Since 1968, Vogel equation has been used extensively for analyzing the IPR of flowing oil wells under solution gas drive. However, the Vogel curve was originally developed for vertical wells and may not be applicable to horizontal wells due to the fact that the flow into a horizontal well, with overlying gas cap, is different than flow into a vertical well. In addition, current used inflow performance relationship models for horizontal wells are impractical in nature, mainly developed for homogeneous reservoirs, and not suitable for multi-layered systems with different permeability. Thus, there is a need for new practical IPR model that considers the effects of reservoir heterogeneity on IPR curves for horizontal wells producing from two-phase reservoirs overlaid by gas cap.
This study investigates the effects of reservoir heterogeneity on IPR curves for horizontal wells drilled in heterogeneous reservoirs. To achieve the desired objective, commercial simulator Eclipse, is utilized to develop IPR's for horizontal wells producing from solution gas drive reservoirs. Firstly, a simulation model is developed where a base case is considered with typical rock, fluid and reservoir properties using black oil model. Dimensionless IPR curves are generated by obtaining a set of points relating flowing bottom-hole pressures to oil production rates.
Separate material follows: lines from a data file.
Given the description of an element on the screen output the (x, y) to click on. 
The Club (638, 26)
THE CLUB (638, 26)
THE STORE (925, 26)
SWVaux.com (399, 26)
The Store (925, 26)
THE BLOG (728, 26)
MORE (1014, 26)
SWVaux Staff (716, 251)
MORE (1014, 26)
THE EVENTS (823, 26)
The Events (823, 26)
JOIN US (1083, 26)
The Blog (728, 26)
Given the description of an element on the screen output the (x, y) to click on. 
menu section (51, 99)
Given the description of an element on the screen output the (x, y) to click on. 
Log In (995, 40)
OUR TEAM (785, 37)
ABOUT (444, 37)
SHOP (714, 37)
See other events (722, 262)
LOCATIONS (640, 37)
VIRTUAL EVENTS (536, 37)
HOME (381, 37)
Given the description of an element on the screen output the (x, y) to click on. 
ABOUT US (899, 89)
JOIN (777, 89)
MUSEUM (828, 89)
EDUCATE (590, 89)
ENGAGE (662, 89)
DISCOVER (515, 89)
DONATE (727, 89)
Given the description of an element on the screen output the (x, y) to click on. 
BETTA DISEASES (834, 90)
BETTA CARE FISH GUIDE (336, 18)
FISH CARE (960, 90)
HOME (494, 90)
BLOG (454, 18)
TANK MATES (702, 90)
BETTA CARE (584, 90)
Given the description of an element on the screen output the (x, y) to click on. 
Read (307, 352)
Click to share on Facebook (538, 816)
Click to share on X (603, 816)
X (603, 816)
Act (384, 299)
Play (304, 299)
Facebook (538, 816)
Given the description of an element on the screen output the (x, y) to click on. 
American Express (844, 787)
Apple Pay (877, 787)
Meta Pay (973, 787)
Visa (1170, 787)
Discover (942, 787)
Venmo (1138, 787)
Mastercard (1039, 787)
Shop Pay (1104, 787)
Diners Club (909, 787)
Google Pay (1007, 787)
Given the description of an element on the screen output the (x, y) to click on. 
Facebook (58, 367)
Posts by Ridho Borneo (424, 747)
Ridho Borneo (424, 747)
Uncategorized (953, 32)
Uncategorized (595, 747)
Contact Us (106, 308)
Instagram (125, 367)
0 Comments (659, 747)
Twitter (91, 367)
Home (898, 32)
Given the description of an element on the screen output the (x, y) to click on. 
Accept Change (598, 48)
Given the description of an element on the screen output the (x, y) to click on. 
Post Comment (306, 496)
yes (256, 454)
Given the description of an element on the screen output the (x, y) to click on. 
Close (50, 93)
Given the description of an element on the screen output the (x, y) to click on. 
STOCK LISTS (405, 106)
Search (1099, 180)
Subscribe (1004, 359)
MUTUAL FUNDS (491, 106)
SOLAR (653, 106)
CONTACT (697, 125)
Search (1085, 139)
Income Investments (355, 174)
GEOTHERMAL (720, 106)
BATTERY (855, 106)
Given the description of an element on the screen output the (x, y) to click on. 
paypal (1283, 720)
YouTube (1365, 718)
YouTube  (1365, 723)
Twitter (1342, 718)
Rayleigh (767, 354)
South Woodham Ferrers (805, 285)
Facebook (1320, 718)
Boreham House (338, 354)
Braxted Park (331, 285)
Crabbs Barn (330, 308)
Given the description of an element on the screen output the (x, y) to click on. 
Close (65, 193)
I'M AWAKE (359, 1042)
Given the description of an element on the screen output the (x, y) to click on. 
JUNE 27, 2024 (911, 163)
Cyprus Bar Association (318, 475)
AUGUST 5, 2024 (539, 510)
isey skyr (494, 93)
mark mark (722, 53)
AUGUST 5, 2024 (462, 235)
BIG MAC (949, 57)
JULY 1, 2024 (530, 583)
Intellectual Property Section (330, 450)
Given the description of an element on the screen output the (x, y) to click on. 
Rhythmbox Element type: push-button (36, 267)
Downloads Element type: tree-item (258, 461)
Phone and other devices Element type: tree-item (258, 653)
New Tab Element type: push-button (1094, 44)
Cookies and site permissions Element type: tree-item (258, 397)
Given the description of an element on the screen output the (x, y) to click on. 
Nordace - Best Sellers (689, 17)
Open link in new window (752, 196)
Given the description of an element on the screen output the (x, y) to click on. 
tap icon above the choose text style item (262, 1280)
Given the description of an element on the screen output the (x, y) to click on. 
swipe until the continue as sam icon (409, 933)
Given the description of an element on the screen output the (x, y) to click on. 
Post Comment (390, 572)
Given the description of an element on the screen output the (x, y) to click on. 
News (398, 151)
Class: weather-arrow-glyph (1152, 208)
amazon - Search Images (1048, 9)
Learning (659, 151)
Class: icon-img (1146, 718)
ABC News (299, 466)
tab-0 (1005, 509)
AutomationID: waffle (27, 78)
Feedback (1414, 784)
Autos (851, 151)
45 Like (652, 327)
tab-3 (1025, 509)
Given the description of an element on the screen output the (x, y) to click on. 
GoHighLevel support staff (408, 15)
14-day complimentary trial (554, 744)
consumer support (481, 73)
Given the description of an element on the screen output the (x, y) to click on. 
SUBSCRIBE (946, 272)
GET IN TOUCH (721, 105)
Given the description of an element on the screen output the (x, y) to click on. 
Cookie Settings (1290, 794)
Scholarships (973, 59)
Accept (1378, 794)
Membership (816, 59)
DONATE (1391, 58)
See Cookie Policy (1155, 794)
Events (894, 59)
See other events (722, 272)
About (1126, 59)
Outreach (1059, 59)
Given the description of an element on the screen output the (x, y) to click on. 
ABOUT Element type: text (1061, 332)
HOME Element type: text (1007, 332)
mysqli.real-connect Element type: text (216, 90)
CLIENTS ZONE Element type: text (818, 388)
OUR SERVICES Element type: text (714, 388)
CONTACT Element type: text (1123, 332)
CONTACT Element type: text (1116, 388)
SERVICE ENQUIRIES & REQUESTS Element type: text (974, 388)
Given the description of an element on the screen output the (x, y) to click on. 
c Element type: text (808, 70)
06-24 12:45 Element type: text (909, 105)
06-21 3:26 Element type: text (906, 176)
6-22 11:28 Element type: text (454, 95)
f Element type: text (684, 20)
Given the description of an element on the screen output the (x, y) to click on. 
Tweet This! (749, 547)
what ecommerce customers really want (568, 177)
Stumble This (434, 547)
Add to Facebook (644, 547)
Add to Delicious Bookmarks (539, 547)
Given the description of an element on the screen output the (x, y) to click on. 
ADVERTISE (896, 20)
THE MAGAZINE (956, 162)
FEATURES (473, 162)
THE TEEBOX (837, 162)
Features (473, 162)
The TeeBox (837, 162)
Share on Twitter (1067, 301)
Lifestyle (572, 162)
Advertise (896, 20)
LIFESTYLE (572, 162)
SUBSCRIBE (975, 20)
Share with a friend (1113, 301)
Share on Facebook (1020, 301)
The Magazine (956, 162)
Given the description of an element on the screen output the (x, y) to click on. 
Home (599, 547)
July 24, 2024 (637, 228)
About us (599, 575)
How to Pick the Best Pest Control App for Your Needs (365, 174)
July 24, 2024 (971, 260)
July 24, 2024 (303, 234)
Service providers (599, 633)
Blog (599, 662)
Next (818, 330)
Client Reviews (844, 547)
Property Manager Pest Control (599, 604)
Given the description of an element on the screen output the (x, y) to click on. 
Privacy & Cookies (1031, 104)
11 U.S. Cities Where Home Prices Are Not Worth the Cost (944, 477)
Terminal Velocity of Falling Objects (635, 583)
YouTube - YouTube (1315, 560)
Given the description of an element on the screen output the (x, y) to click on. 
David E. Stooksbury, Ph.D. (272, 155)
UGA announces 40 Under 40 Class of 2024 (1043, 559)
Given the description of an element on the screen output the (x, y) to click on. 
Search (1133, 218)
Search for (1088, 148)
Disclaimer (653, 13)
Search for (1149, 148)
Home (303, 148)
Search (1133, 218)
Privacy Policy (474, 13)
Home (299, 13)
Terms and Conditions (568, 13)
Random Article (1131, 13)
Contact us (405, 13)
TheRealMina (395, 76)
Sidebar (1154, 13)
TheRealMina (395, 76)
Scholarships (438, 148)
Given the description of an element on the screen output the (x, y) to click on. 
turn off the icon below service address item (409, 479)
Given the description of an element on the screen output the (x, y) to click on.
The effects of several reservoir and fluid properties such as bubblepoint pressure, oil gravity, residual oil saturation, critical gas saturation, initial water saturation, porosity and absolute permeabilities on the calculated curves are investigated. Reservoir heterogeneity is included in the simulation model by introducing the concept of semi-variogram function. Finally, an attempt is made to converge the results into one simple model in order to get a new empirical IPR correlation for horizontal wells producing from heterogeneous solution gas drive reservoirs suitable for systems with different reservoir permeability. The new empirical IPR model was then compared to the published correlations and found to have a small and acceptable average absolute error of less than 2%.